Last Sections of 136km E65 Highway Inaugurated on Tues.

Athens to Karditsa drive time is expected to drop to two and a half hours (under normal conditions), and some three hours from Athens to Trikala

Two remaining sections of the north-south E65 highway running through central Greece, essentially connecting the cities of Kalambaka and Lamia, were turned over to traffic on Tuesday, attracting a high-profile government delegation amid a campaign season underway for the June European Parliament election.

Greek PM Kyriakos Mitsotakis himself attended the delivery ceremony at one of the tunnels on the new tollway, accompanied by Transport & Infrastructure Minister Christos Staikouras, whose election district is Fthiotida prefecture, where Lamia is the capital city. The latter cited the next 46-kilometer stretch up for construction, which will link Kalambaka to the north with the Egnatia tollway that runs across the breadth of northern Greece, from the land border of Turkey to the port of Igoumenitsa in the north Ionian Sea.

“We’re tying up loose ends from the past. In 2019 we had promised work sites around the country and today these sites are slowly starting to deliver finished public works to the citizens. Today is a very important day for central Greece, for Thessaly (province), for western Macedonia region and for Epirus (province) as we deliver a section of a very important motorway,” Mitsotakis said.

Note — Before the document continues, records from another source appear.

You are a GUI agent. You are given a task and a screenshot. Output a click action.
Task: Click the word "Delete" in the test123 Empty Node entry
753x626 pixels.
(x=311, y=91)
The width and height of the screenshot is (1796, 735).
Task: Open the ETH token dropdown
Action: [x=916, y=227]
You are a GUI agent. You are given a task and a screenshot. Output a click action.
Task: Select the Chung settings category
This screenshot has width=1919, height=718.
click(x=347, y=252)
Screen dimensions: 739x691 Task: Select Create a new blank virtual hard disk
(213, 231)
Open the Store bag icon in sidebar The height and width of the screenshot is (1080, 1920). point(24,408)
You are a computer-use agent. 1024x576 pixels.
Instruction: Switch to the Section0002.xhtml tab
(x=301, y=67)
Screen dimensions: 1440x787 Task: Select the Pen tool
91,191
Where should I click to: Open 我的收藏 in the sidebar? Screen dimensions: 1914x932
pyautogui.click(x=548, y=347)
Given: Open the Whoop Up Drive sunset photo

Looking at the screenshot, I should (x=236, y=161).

The new 136-kilometer highway is expected to reduce the Athens to Karditsa drive time to two and a half hours (under normal conditions), and some three hours from Athens to Trikala.

The lead company in the construction consortium is Gek Terna.

The E65 motorway is one of the few remaining closed road infrastructure projects in the country, with the Patras-Pyrgos stretch in the northwest Peloponnese and the northern tollway of Crete (BOAK) pending.